The subfascial pocket is a newly described implant position that has some advantages of each of the above mentioned pockets. The subfascial pocket is deep to the breast tissue and under the thick coating of the chest muscle (pectoralis), but above the muscle mass itself.

  • This thick coating helps hide the edges of the implant, especially at the top and middle of the chest where the skin gets thin.
  • This may cut down on visible wrinkling and rippling.
  • There may be a slightly higher rate of capsular contracture in the subglandular and subfascial planes in older breast literature, but recent studies seem to suggest that the rate is equivalent.

Know the look you want and your breast augmentation surgeon can guide you

Richard P. Rand, MD
Richard P. Rand, MD

Patients have many potential options in the selection of the proper breast implant for their own optimal result.

Of course, working with an excellent and experienced plastic surgeon is essential and your surgeon should carefully explore what kind of size increase and upper pole profile look you feel would be best for you.
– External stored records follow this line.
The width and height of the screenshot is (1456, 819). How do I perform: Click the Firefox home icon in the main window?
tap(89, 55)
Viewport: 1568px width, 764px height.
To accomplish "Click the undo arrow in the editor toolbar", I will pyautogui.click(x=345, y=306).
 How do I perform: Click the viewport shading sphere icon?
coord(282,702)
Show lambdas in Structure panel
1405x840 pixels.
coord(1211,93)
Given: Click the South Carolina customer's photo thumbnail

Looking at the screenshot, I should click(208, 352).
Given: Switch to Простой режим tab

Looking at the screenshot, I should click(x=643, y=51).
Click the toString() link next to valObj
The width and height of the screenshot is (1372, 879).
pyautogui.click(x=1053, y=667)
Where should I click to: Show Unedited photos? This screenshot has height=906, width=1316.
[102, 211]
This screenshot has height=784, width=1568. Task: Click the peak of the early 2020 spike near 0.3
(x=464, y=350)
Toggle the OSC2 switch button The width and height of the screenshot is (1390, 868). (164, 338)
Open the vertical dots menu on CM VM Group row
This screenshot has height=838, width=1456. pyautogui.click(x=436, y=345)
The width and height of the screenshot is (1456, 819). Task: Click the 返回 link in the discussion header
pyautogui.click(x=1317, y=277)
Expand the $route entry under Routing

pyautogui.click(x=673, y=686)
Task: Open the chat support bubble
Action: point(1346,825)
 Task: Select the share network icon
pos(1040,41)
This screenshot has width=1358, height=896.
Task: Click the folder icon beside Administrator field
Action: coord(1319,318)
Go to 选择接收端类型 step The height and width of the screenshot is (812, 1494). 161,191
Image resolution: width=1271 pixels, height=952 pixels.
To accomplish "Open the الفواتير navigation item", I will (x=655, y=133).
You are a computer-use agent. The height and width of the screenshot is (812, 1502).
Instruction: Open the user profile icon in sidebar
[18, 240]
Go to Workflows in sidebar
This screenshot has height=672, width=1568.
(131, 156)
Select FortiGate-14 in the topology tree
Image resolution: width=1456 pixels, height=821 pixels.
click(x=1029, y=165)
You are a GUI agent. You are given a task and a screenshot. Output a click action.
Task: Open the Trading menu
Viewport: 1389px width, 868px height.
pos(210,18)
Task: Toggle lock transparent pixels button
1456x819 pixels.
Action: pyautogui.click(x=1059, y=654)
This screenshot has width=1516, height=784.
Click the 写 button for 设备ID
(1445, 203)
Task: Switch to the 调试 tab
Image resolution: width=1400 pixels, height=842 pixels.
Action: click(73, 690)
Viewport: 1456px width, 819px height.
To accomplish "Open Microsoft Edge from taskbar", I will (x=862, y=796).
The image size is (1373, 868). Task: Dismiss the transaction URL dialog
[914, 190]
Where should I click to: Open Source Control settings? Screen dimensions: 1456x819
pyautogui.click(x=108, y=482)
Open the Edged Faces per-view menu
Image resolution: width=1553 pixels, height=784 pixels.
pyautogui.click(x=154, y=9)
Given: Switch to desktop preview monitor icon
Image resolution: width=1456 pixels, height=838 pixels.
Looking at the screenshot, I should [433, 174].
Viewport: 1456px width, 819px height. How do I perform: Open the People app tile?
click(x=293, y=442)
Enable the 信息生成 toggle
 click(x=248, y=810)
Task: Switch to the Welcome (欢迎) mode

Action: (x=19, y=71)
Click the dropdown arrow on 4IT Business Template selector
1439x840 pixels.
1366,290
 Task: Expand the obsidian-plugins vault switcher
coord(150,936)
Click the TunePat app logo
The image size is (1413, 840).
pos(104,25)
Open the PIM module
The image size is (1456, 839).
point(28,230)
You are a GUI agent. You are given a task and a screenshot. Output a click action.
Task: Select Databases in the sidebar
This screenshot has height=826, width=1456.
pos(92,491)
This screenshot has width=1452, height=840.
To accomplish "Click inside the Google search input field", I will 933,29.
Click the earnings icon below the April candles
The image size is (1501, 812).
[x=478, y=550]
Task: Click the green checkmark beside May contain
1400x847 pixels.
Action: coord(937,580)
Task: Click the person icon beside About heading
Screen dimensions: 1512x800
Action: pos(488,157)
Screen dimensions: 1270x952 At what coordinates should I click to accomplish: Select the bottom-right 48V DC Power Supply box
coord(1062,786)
Following this, a careful dimensional measurement of your chest wall should put you and your surgeon into the area of the implant catalogue where the diameter of the implants match your own diameter well.

The volume of the implant just follows along with the diameter that best suits you, so don't get hung up on the volume because the diameter is actually more important in getting you the right implant. The profile of the implant determines the "look" in terms of cleavage and upper pole fullness. The "moderate" profiles look the most natural while the "moderate plus" and "high" profile implants are designed to create greater cleavage beyond what would be natural.

Silicone gel implants are selected by patients who place a high priority on the "feel" since they feel more like natural tissue. Saline implants are selected by patients who believe they are "safer" and feel more comfortable with them and are willing to be able to detect the edge of the implant laterally and not have that bother them.

Round shaped implants, both saline and gel, work better for augmentation because the tear drop shaped implants don't always heal symmetrically and they can therefore look very different from each other and require more surgery for correction.

First answer

Mr Lawry IregbulemMr Lawry Iregbulem

Different types of implant placement

  • Directly beneath the breast tissue i.e. in front of the pectoralis muscle (subglandualr placement).
  • Mostly beneath the muscle (pectoralis major) – subpectoral placement. Strictly speaking, because of the triangular shape of this muscle, the implant is not totally covered by the muscle and part of it (especially the lower outer part) is not covered by muscle.
  • Submuscular pocket in which the bulk of the implant is placed under the pectoralis major muscle, but also under another muscle (serratus anterior) at the sides, and beneath the covering or fascia of another muscle (rectus abdominis) below.

Recently, two modifications of the above pockets are being increasingly employed. The “dual plane” (a variation of the subpectoral pocket) where the dissection is made in a plane between the subpectoral and subglandular planes, and the subfacial pocket in which the implant is placed under the facia overlying the muscle itself.

Generally speaking, implants are placed above the muscle (subglandular) in patients with adequate, ample breast tissue. Subpectoral or submuscular placements are reserved for patients with inadequate breast tissue (e.g. AA cup size) or tissue thickness of less than 2.0cm as determined by the pinch test.